WORK ITEM A
List the three main foci of the Black Studies Project named in the interview below.
WORK ITEM B
Continue the interview about racial democracy and the Black Studies Project from the point where it stops.

PAGE TEXT
On another note, the history of racial democracy also teaches us that democracy as a set of values and principles is always in flux and is quite malleable, and consequently, our democratic systems of government can be mutable as well. Multiple parties have claimed to represent or protect democracy in order to legitimize their movement, political beliefs, and even dictatorship, as did the Brazilian Estado Novo regime (1937-1945). I believe that this history and the current moment are critical reminders that our societies must stop separating democratic rhetoric and ideals from concrete economic, political, and social objectives, programs, protocols, policies, and legislation that promote greater equality.

KM: Recently, you assumed the directorship of the Black Studies Project at UC San Diego. Congratulations! Can you tell me a little about the plans for the research center? What it is like to facilitate community and collaboration in Black Studies during a year defined by social uprisings and a global pandemic?

JG: The Black Studies Project (BSP) was founded by Dayo Gore and Sara Clarke Kaplan in 2013 to create an interdisciplinary research center with three main foci: intersectional analyses of race, class, gender, and sexuality; transnational and diasporic studies; and social justice movements. The BSP offers our campus opportunities for academic and intellectual engagement related to the issues, events, and phenomena that have shaped black experiences in the United States and around the world.

DATASET
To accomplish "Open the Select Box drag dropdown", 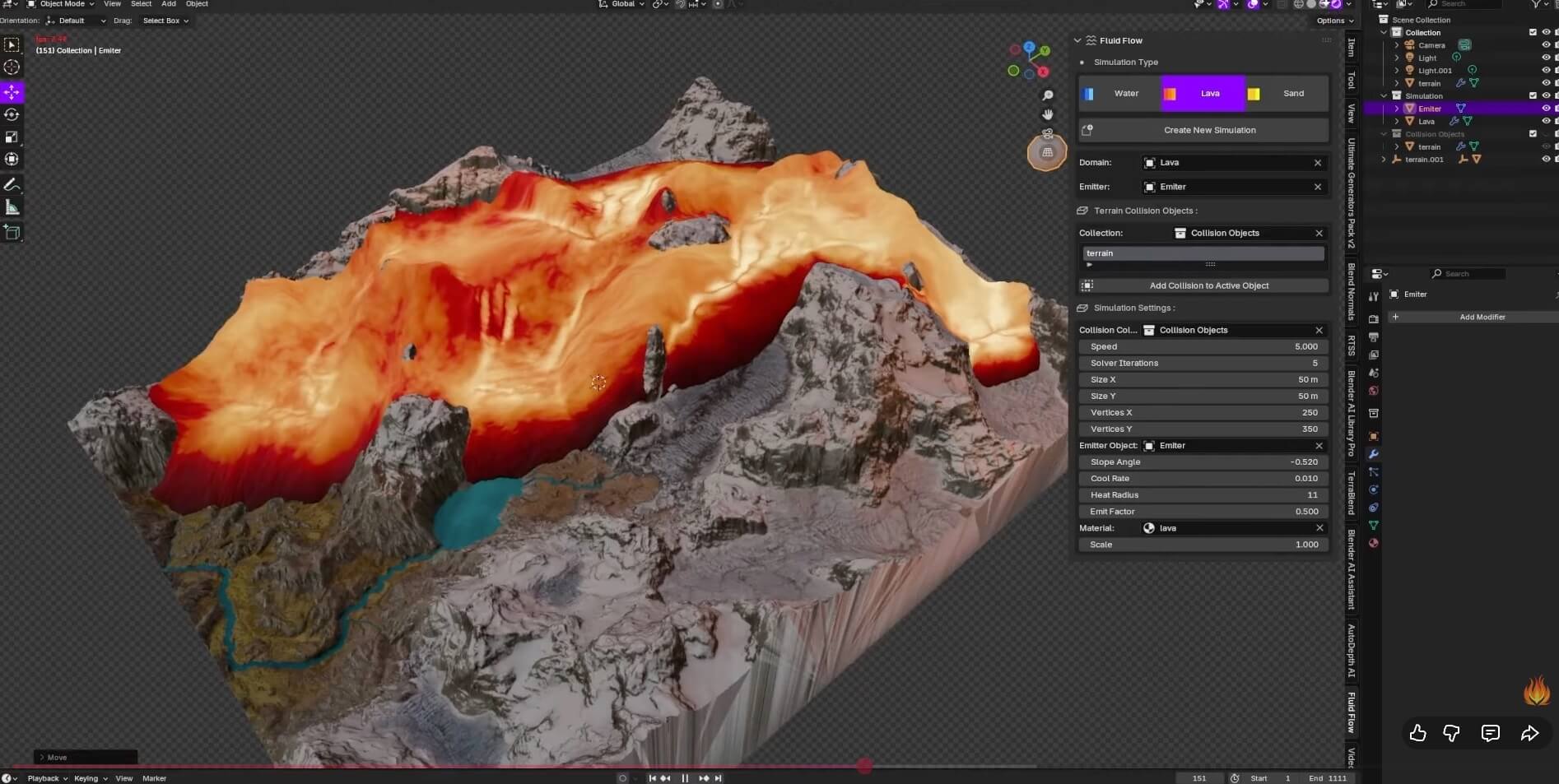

---

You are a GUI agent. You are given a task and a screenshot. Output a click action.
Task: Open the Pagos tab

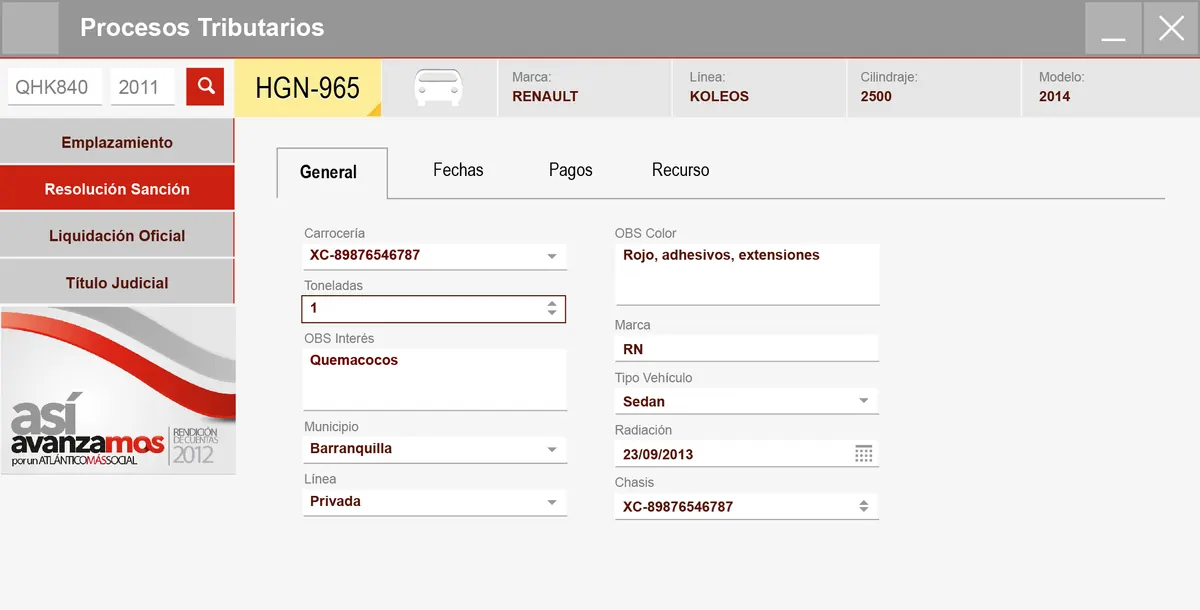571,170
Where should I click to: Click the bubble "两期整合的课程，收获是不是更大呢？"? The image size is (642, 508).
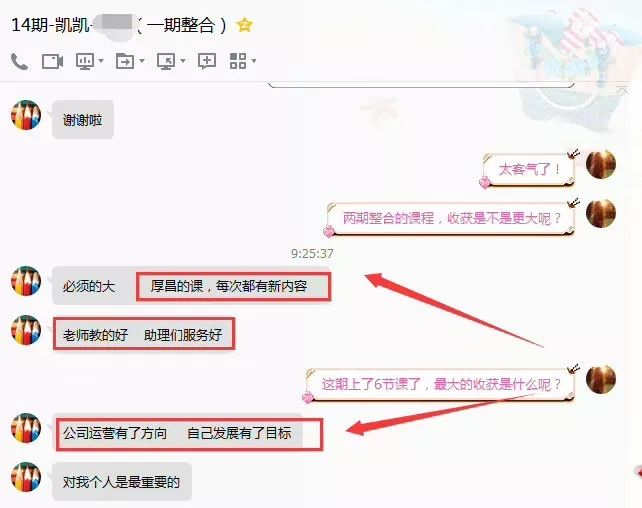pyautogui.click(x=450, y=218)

TASK RESPONSE A
intersectional analyses of race, class, gender, and sexuality; transnational and diasporic studies; social justice movements

TASK RESPONSE B
COVID-19, the killings of Breonna Taylor, George Floyd, and too many others, and the resurgence of the Black Lives Matter movement all have had a profound impact on the BSP and its work. For instance, when it became clear only several weeks after the first stay at home order that COVID was devastating black communities disproportionately, we quickly organized a virtual panel and Q&A with a group of experts titled “COVID-19 and Black Communities in California and Beyond.” This year we plan to have a public event on police abolitionism to help inform university members and the broader community about a movement that many have heard mentioned recently, but few understand. Furthermore, black students, faculty, and staff at UC San Diego have had a series of honest conversations about anti-blackness on our own campus, and the Black Student Union has issued a set of actionable demands that articulate and offer solutions to many of these problems. BSP leaders, faculty, and students are engaged in these discussions and the BSP requested from our administration and received a significantly increased budget to start new initiatives that will strengthen Black Studies and research on our campus. These new programs will roll out over the next year or so and include a Black Studies Postdoctoral Fellowship, an in-residence Social Justice Fellowship (for San Diego community organizers, cultural producers, and activists), an undergraduate research internship, and predoctoral fellowships. In addition to our current annual public events, faculty and graduate student seminars, graduate research/travel and dissertation fellowships, and faculty research/writing fellowships, this expanded programming will allow BSP to foster a stronger Black Studies culture and community in a way that supports our undergraduates, grad students, faculty, interested staff, and San Diego neighbors more comprehensively.